Last week and weekend I exhibited A Slow Year, my Atari VCS game poem project, at Indiecade. The show and the conference were fantastic, and it was a pleasure to meet new friends, see old ones, hear great talks, and see great games. I was particularly happy to meet Gaijin Games’s Alex Neuse, to finally get to play Chris Hecker’s work-in-progress Spy Party, to hear Frank Lantz talk about why he is an optimist about games, and to hang out with colleagues like Terry Cavanagh, Daniel Benmergui, Paolo Pedercini, Eric Zimmerman, and many more.

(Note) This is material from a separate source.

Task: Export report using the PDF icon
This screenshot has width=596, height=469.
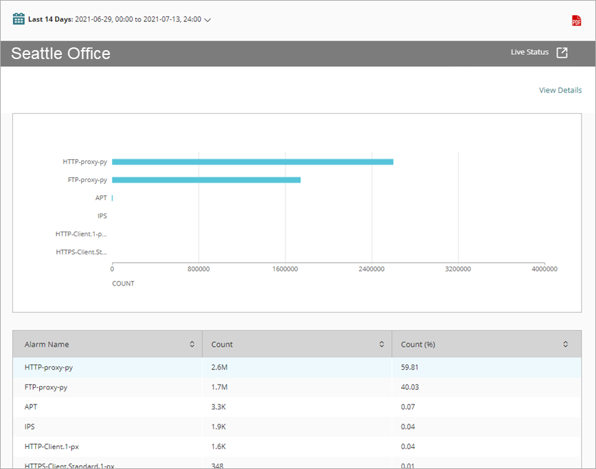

I gave a short talk in the Project Next session, in which Jon Blow, Alex Neuse, Paolo Pedercini, Chris Hecker, and I all talked about new games. I’m not sure if those sessions got recorded or not, but if so I’ll post it later.
But mostly I was there to show A Slow Year in the exhibition. It’s always gratifying (if exhausting) to show any game, not to mention a game as strange as this one. But players and the general public seemed to appreciate it, just as they did at IGF. So that was great.
Even greater—and totally surprising—was the fact that I won not one but two awards in the competition: “Virtuoso” and “Vanguard.” The former category was for games made by a single hand, and I was among excellent company with two other finalists, Marc ten Bosch’s Miegakure and Steph Thirion’s Faraway. The vanguard announcement caught me totally off guard, because it came just after the virtuoso award and I hadn’t quite collected my seat let alone my thoughts. I wish I’d been more articulate in my remarks after this second award, because I’d have said something about the future of games looking more to the past, not only to learn from our history but also to rescue abandoned platforms for their unique aesthetics, not just for nostalgia.
The awards show was humorous and slightly surreal, with Levar Burton hosting. At one point he led the audience in a round of the Reading Rainbow theme song. And I collected one of my awards from the Old Spice Guy. Surreal.
The Indiecade trophies this year were hand-made robot art, and they’re quite something. You can see mine below. (Virtuoso at left, Vanguard at right. Note the Clue cards/board on the base.)
Both the limited edition and standard edition of A Slow Year are in manufacture, and you’ll be able to order them soon.